Source material:

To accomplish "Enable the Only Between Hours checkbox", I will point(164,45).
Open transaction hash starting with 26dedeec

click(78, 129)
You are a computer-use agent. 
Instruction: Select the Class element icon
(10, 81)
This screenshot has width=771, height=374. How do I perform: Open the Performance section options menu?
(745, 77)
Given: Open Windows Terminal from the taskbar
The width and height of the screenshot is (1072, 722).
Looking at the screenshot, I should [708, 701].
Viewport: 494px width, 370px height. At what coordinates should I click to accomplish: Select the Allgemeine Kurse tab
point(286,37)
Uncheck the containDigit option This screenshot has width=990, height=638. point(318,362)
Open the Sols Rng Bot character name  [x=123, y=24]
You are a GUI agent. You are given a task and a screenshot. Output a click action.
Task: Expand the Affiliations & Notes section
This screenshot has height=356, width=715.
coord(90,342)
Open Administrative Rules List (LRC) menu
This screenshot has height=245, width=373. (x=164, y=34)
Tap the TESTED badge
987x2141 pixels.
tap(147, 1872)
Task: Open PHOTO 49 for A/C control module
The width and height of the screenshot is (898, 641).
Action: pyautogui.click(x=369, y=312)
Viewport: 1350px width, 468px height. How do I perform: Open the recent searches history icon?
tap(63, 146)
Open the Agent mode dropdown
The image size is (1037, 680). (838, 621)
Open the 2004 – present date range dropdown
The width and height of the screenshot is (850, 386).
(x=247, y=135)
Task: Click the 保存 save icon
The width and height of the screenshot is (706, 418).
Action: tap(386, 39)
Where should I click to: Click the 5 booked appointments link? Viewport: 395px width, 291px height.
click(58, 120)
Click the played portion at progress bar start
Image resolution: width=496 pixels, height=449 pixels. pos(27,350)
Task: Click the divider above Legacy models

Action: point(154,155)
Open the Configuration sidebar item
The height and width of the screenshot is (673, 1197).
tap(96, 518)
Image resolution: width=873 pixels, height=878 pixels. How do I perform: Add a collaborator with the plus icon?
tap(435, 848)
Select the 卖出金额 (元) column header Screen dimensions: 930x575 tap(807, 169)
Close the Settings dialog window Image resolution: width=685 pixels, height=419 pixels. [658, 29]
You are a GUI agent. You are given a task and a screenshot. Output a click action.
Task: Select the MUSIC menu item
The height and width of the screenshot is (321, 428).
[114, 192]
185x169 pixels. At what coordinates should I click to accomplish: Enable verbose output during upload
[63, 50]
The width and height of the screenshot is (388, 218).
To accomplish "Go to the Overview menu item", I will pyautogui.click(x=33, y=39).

Task details: Only the lines from the start of the material through the line containing "Task: Expand the Affiliations & Notes section" should be repeated, and they should be repeated exactly.

Your response:
To accomplish "Enable the Only Between Hours checkbox", I will point(164,45).
Open transaction hash starting with 26dedeec

click(78, 129)
You are a computer-use agent. 
Instruction: Select the Class element icon
(10, 81)
This screenshot has width=771, height=374. How do I perform: Open the Performance section options menu?
(745, 77)
Given: Open Windows Terminal from the taskbar
The width and height of the screenshot is (1072, 722).
Looking at the screenshot, I should [708, 701].
Viewport: 494px width, 370px height. At what coordinates should I click to accomplish: Select the Allgemeine Kurse tab
point(286,37)
Uncheck the containDigit option This screenshot has width=990, height=638. point(318,362)
Open the Sols Rng Bot character name  [x=123, y=24]
You are a GUI agent. You are given a task and a screenshot. Output a click action.
Task: Expand the Affiliations & Notes section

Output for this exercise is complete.